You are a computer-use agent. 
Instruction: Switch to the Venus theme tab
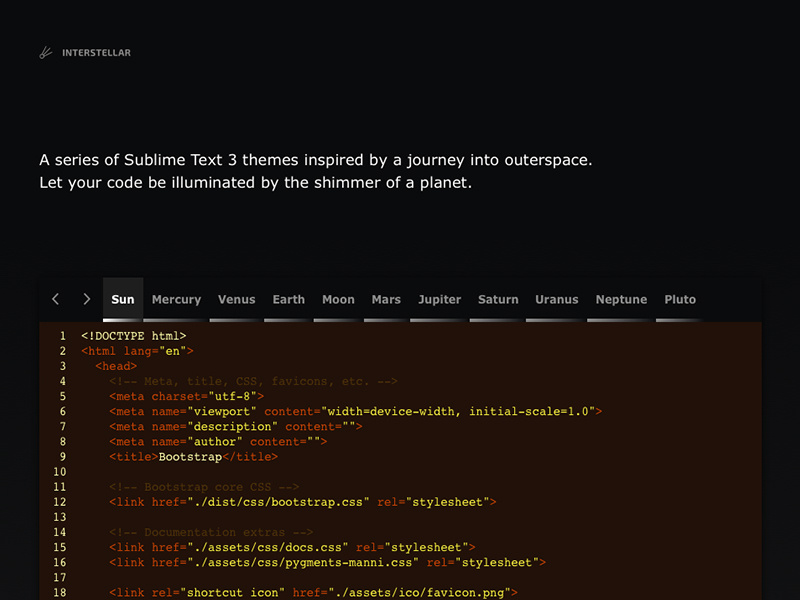237,299
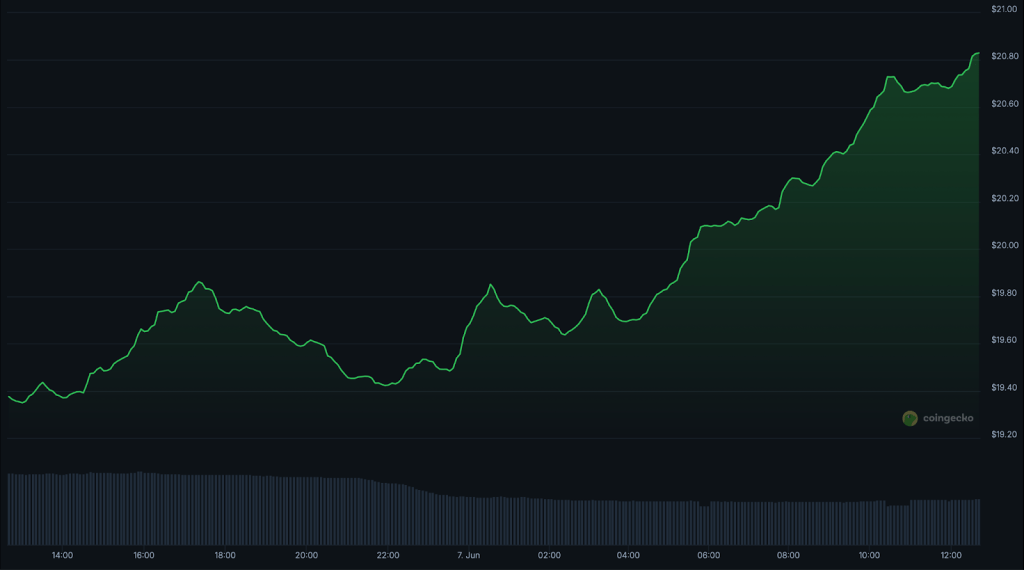Click the 12:00 time axis label
The width and height of the screenshot is (1024, 570).
coord(951,555)
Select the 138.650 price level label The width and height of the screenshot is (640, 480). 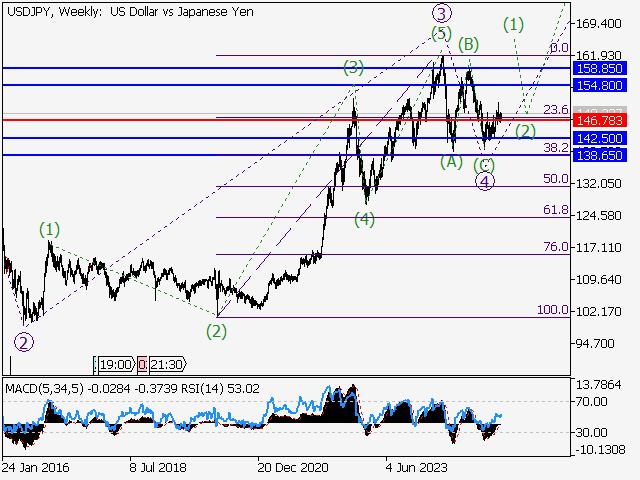tap(600, 155)
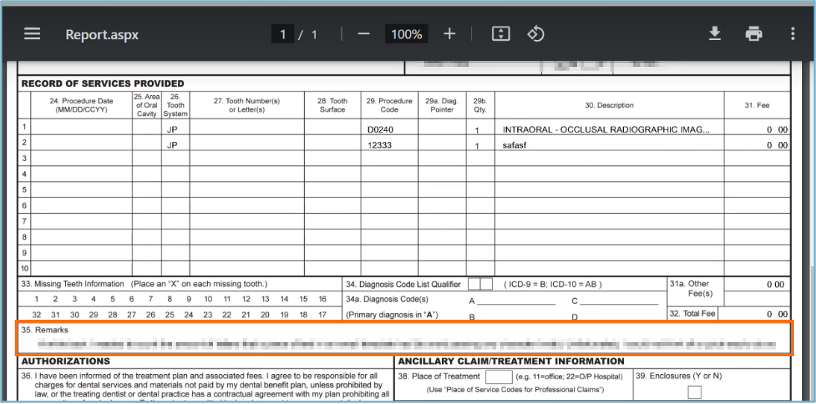Download the Report.aspx PDF
The image size is (816, 404).
point(715,34)
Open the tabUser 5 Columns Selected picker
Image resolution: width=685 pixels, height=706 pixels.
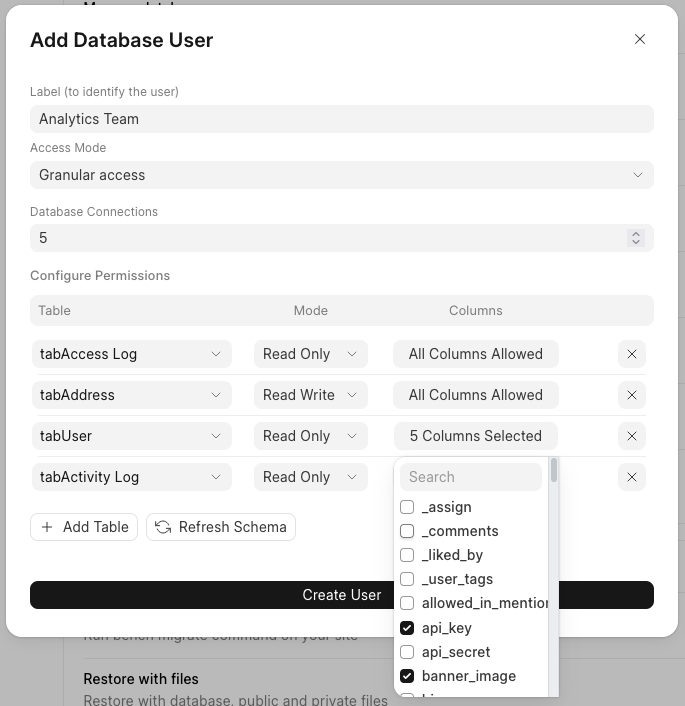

How to complete this task:
Every picture stays out; reproduce exactly the lines from the one with "Open the tabUser 5 Columns Selected picker" through the last line of the data above.

Answer to this exercise:
Open the tabUser 5 Columns Selected picker
Image resolution: width=685 pixels, height=706 pixels.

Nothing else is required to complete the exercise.